[start of THE INPUT]

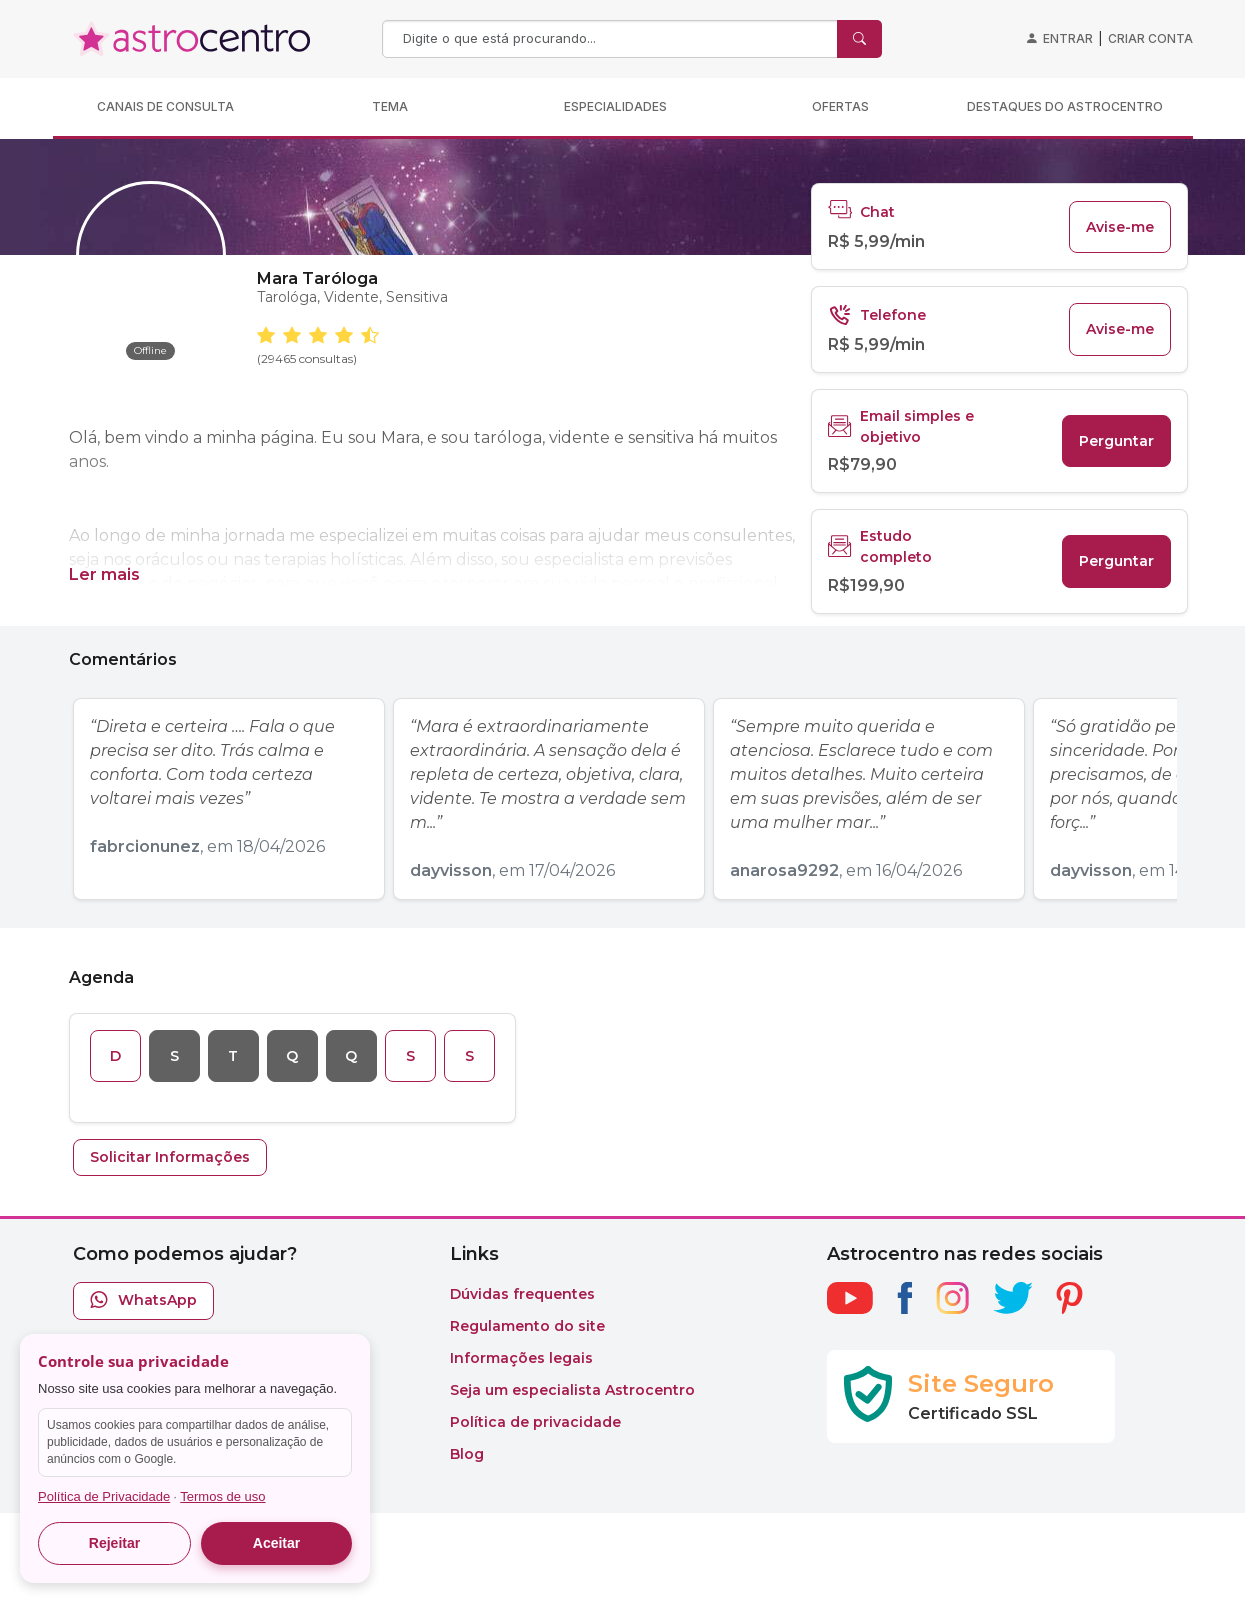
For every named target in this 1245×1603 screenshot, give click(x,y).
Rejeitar (114, 1543)
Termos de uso (222, 1496)
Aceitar (276, 1543)
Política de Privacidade (104, 1496)
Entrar (1068, 38)
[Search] (612, 39)
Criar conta (1150, 38)
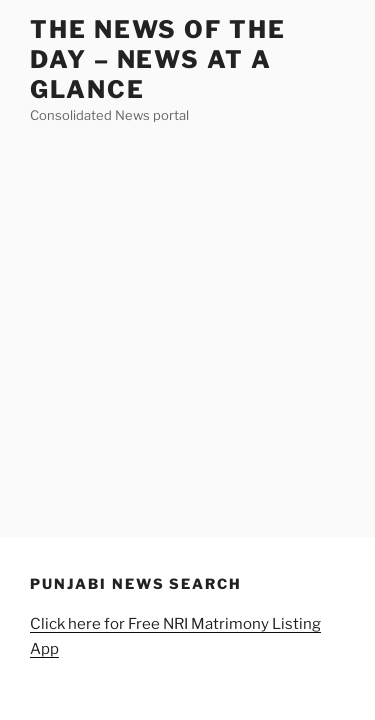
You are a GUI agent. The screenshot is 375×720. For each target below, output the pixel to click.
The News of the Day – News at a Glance (158, 59)
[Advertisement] (187, 324)
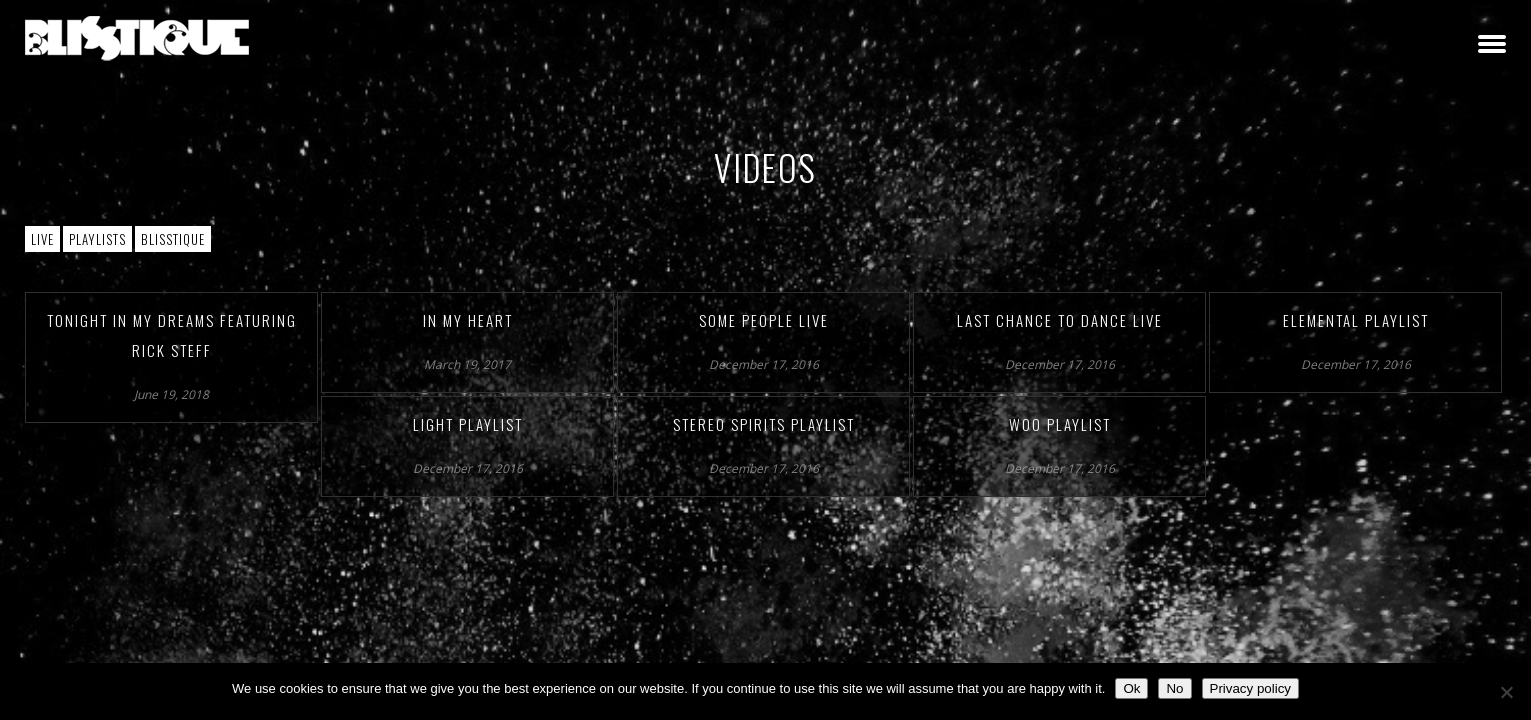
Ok (1131, 688)
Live (42, 239)
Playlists (97, 239)
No (1174, 688)
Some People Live (764, 320)
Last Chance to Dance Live (1060, 320)
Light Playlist (468, 424)
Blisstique (173, 239)
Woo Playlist (1060, 424)
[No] (1506, 692)
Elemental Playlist (1356, 320)
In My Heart (468, 320)
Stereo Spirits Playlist (764, 424)
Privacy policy (1250, 688)
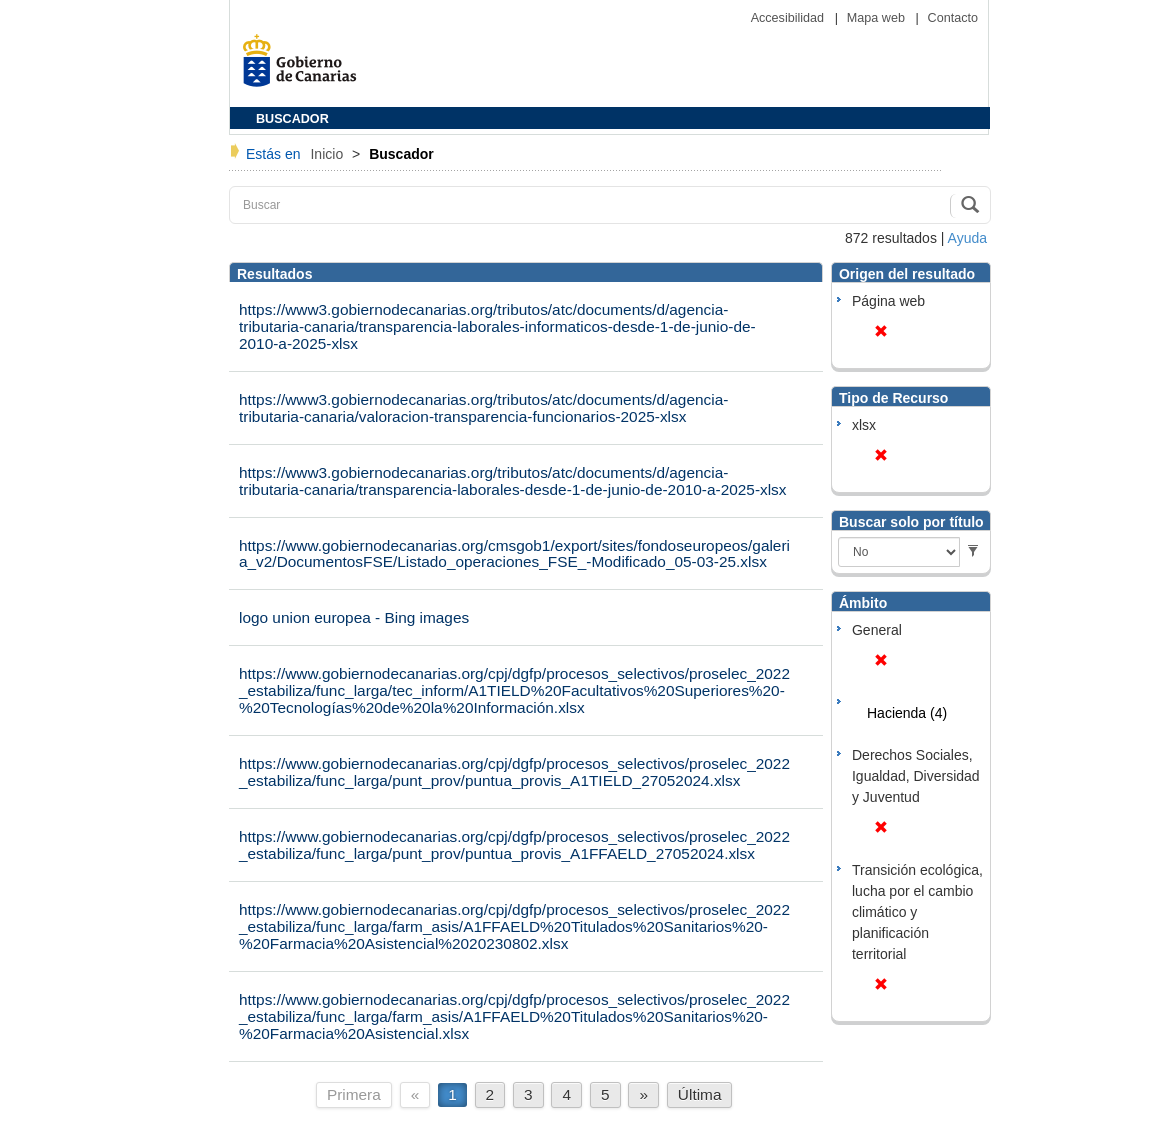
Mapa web (878, 18)
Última (700, 1094)
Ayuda (967, 238)
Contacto (953, 18)
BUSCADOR (292, 119)
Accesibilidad (789, 18)
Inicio (328, 154)
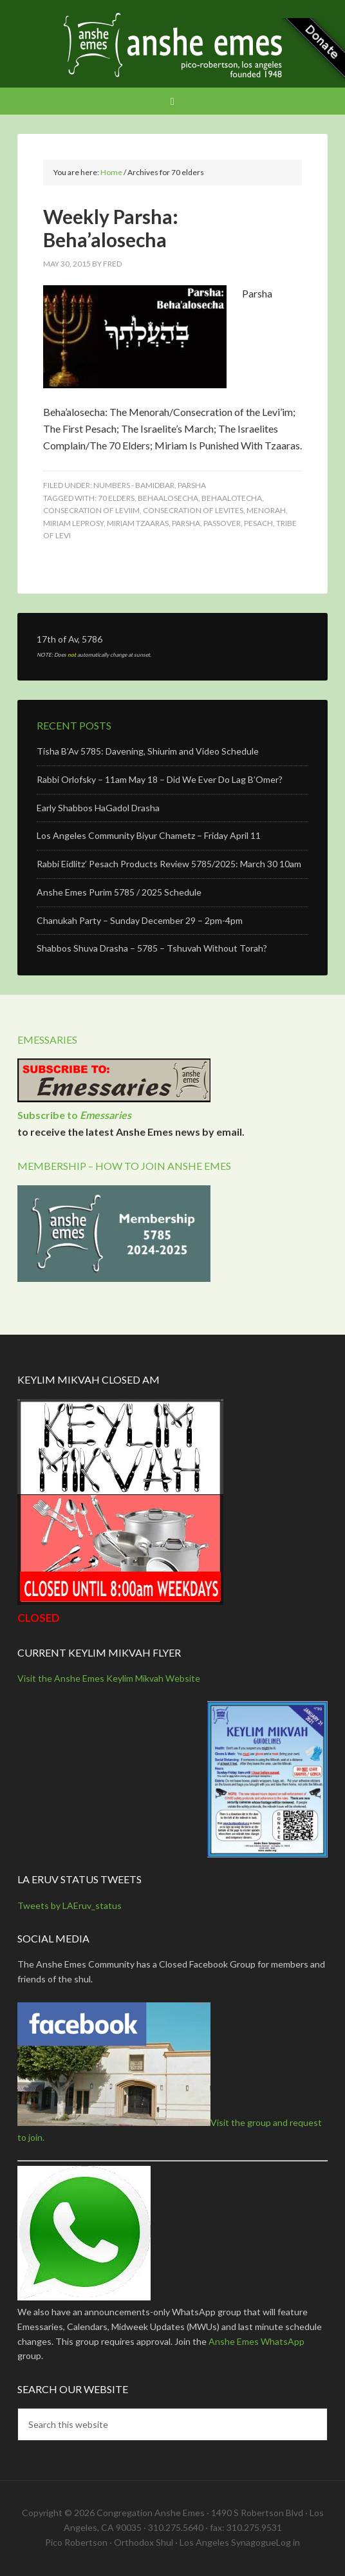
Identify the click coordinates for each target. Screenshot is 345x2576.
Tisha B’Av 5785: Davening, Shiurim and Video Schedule (148, 751)
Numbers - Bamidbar (133, 485)
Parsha (192, 485)
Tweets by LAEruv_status (69, 1905)
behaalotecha (231, 498)
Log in (288, 2542)
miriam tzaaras (138, 523)
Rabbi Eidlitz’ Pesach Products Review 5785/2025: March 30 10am (169, 863)
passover (222, 523)
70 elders (116, 498)
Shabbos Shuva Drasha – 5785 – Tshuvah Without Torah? (152, 948)
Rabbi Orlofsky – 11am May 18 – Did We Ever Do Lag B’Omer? (160, 779)
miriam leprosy (73, 523)
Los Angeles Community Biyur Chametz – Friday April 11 (149, 835)
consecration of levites (193, 510)
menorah (266, 510)
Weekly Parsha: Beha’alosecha (110, 228)
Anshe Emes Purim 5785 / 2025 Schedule (119, 892)
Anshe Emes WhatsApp (256, 2341)
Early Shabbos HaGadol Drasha (98, 807)
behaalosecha (168, 498)
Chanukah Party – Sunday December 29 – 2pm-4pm (140, 920)
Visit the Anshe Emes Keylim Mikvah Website (108, 1678)
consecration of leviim (91, 510)
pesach (258, 523)
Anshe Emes (172, 45)
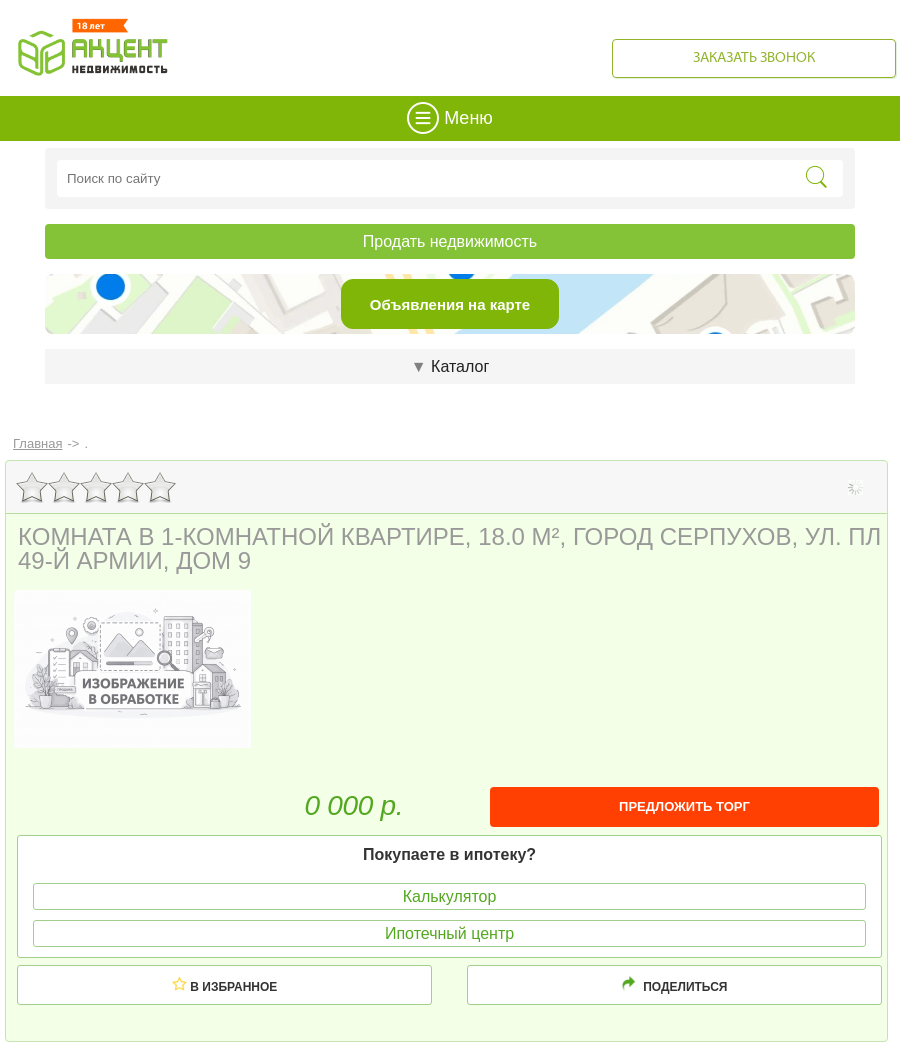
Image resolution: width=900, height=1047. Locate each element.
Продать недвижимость (450, 241)
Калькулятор (450, 896)
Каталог (450, 366)
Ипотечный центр (449, 933)
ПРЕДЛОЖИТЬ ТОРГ (684, 806)
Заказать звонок (754, 58)
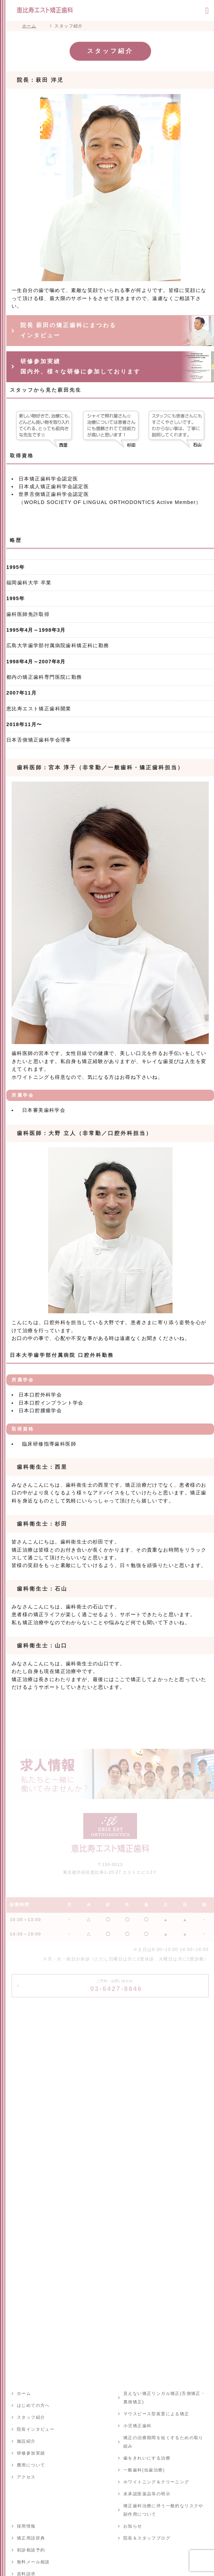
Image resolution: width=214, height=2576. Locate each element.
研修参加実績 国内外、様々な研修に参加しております (80, 366)
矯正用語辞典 (31, 2538)
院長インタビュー (35, 2429)
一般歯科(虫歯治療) (144, 2470)
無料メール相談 (33, 2562)
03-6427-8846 (116, 1985)
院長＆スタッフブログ (146, 2538)
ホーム (24, 2393)
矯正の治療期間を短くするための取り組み (163, 2442)
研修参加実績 (31, 2453)
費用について (31, 2465)
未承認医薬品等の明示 (146, 2493)
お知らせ (132, 2526)
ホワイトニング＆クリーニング (156, 2481)
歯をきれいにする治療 (146, 2458)
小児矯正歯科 (137, 2425)
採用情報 (26, 2526)
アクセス (26, 2477)
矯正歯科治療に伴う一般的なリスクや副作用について (163, 2510)
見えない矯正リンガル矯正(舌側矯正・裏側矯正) (164, 2397)
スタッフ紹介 (31, 2417)
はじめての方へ (33, 2405)
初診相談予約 (31, 2550)
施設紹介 (26, 2441)
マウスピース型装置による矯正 (156, 2413)
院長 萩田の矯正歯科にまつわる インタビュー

[end of THE INPUT]

→ **PROBLEM DETAILS**
Output the records from their start through the line containing "Log in (288, 2542)", inclusive, as a Markdown table with the columns Row and Line, one numbered row per line and no blank lines. Leave the pictures out.

→ **EXPECTED ANSWER**
| Row | Line |
|---|---|
| 1 | For every named target in this 1245×1603 screenshot, give click(x,y). |
| 2 | Rejeitar (114, 1543) |
| 3 | Termos de uso (222, 1496) |
| 4 | Aceitar (276, 1543) |
| 5 | Política de Privacidade (104, 1496) |
| 6 | Entrar (1068, 38) |
| 7 | [Search] (612, 39) |
| 8 | Criar conta (1150, 38) |
| 9 | You are a GUI agent. The screenshot is 375×720. For each target below, output the pixel to click. |
| 10 | The News of the Day – News at a Glance (158, 59) |
| 11 | [Advertisement] (187, 324) |
| 12 | Ok (1131, 688) |
| 13 | Live (42, 239) |
| 14 | Playlists (97, 239) |
| 15 | No (1174, 688) |
| 16 | Some People Live (764, 320) |
| 17 | Last Chance to Dance Live (1060, 320) |
| 18 | Light Playlist (468, 424) |
| 19 | Blisstique (173, 239) |
| 20 | Woo Playlist (1060, 424) |
| 21 | [No] (1506, 692) |
| 22 | Elemental Playlist (1356, 320) |
| 23 | In My Heart (468, 320) |
| 24 | Stereo Spirits Playlist (764, 424) |
| 25 | Privacy policy (1250, 688) |
| 26 | Mapa web (878, 18) |
| 27 | Última (700, 1094) |
| 28 | Ayuda (967, 238) |
| 29 | Contacto (953, 18) |
| 30 | BUSCADOR (292, 119) |
| 31 | Accesibilidad (789, 18) |
| 32 | Inicio (328, 154) |
| 33 | Identify the click coordinates for each target. Screenshot is 345x2576. |
| 34 | Tisha B’Av 5785: Davening, Shiurim and Video Schedule (148, 751) |
| 35 | Numbers - Bamidbar (133, 485) |
| 36 | Parsha (192, 485) |
| 37 | Tweets by LAEruv_status (69, 1905) |
| 38 | behaalotecha (231, 498) |
| 39 | Log in (288, 2542) |